I’ve enjoyed posting poetry series themed around the Christian year in the past couple of years (see “Poetry for Lent” and “Poetry for Easter“). I will continue that with a series called “Poetry for Ordinary Time.” Ordinary time includes two sections of the church year between Christmastide and Lent and Easter and Advent. The word “ordinary” here derives from the word ordinal by which the weeks are counted. Still, ordinary time does serve an opportunity to embrace the ordinary spaces and places of our lives, and the themes of the poems will express this.

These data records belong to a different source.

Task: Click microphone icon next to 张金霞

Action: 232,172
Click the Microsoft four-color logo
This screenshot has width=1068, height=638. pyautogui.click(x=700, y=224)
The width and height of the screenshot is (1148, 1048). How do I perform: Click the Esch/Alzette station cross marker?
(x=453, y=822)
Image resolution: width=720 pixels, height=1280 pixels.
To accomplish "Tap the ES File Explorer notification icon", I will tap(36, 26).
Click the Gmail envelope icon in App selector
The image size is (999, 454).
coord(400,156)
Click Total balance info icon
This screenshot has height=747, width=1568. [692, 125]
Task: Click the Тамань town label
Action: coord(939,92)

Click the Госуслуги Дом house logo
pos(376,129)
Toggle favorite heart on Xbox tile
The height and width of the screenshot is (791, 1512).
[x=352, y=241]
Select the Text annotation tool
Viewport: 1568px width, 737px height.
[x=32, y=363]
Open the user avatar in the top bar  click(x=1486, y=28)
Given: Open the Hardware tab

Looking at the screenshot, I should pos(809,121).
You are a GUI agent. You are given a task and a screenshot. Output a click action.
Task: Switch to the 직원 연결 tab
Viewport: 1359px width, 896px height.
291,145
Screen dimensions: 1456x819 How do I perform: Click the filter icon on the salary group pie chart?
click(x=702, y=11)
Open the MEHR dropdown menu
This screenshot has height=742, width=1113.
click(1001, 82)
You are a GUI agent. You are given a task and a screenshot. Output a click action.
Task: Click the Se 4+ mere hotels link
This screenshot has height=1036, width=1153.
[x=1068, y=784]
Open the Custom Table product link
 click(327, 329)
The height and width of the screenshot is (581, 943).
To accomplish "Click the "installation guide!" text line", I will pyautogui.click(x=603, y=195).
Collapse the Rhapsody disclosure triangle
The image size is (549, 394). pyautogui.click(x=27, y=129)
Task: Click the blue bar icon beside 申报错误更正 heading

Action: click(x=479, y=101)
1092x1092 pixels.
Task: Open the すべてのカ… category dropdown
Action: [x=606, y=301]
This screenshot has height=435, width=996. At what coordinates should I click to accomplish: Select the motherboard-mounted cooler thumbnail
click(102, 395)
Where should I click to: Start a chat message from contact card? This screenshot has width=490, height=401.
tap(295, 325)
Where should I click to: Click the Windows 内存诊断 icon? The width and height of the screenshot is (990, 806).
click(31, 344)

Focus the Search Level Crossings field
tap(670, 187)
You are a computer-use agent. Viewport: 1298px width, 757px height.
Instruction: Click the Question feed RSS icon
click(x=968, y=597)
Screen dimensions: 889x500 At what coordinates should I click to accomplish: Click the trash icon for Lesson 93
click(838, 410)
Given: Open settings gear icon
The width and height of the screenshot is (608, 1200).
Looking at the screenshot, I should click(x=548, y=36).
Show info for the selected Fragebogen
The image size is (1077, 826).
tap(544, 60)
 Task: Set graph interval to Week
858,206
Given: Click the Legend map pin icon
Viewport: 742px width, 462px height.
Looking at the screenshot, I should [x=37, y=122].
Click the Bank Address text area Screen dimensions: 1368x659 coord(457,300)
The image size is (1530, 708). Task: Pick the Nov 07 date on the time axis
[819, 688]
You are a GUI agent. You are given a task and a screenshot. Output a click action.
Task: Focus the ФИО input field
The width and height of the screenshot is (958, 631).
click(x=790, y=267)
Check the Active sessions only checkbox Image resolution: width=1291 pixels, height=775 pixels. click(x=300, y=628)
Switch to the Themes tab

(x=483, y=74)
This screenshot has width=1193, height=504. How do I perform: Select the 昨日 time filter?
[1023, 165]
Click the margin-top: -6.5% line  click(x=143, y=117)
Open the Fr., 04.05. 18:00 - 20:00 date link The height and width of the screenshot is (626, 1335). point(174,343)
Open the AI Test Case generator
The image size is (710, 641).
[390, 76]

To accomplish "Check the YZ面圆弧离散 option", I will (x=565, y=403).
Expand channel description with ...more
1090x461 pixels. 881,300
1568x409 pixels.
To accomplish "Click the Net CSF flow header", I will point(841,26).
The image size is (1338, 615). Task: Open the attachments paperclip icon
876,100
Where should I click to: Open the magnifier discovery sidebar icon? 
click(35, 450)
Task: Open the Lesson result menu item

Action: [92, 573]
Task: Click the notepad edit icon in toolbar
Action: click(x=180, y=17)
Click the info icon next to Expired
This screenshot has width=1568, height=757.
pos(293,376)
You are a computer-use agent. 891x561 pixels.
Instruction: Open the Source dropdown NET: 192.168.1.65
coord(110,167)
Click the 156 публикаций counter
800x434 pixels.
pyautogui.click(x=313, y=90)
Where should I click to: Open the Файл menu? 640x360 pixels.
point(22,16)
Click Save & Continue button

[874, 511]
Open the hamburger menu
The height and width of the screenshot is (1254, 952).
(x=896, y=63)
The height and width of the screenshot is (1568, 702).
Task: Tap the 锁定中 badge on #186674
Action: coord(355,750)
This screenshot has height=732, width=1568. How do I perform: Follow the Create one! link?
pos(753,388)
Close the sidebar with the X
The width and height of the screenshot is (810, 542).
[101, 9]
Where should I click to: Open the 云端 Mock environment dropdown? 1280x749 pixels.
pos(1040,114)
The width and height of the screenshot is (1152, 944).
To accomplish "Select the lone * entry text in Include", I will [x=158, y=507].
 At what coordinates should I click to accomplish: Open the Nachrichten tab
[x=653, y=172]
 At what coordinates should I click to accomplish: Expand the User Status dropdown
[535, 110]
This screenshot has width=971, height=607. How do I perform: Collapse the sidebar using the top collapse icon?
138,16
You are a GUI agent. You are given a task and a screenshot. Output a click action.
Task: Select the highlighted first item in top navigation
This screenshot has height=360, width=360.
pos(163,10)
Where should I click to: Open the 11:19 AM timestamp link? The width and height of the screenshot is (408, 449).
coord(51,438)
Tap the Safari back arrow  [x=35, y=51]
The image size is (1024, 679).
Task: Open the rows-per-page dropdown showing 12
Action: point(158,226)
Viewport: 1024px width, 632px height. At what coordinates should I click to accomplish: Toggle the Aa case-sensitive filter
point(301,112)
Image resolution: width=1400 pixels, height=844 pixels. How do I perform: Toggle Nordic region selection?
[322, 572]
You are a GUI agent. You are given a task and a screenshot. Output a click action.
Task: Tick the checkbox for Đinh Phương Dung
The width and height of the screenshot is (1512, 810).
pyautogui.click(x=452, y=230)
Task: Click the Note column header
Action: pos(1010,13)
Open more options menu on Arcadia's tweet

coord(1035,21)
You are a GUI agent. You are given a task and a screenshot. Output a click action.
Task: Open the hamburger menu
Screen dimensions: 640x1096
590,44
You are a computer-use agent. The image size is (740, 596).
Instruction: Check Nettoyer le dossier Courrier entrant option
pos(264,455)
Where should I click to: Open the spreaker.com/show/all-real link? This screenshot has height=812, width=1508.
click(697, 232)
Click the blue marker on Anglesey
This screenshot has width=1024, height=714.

Here is Anna Kamieńska’s poem “A Prayer That Will Be Answered” from Polish Poetry of the Lsat Two Decades of Communist Rule and is translated by Stanislaw Baranczak and Clare Cavanaugh. Anna Kamienska was a poet, translator, critic, essayist, and editor. She published numerous collections of her own work and translated poetry from several Slavic languages, as well as sacred texts from Hebrew and Greek.
Lord let me suffer much
and then die
Let me walk through silence
and leave nothing behind not even fear
Make the world continue
let the ocean kiss the sand just as before
Let the grass stay green
so that the frogs can hide in it
so that someone can bury his face in it
and sob out his love
Make the day rise brightly
as if there were no more pain
And let my poem stand clear as a windowpane
bumped by a bumblebee’s head
Previous poems in this series:
- C. S. Lewis, “Evensong”
- Tomas Tranströmer, “Open and Closed Spaces”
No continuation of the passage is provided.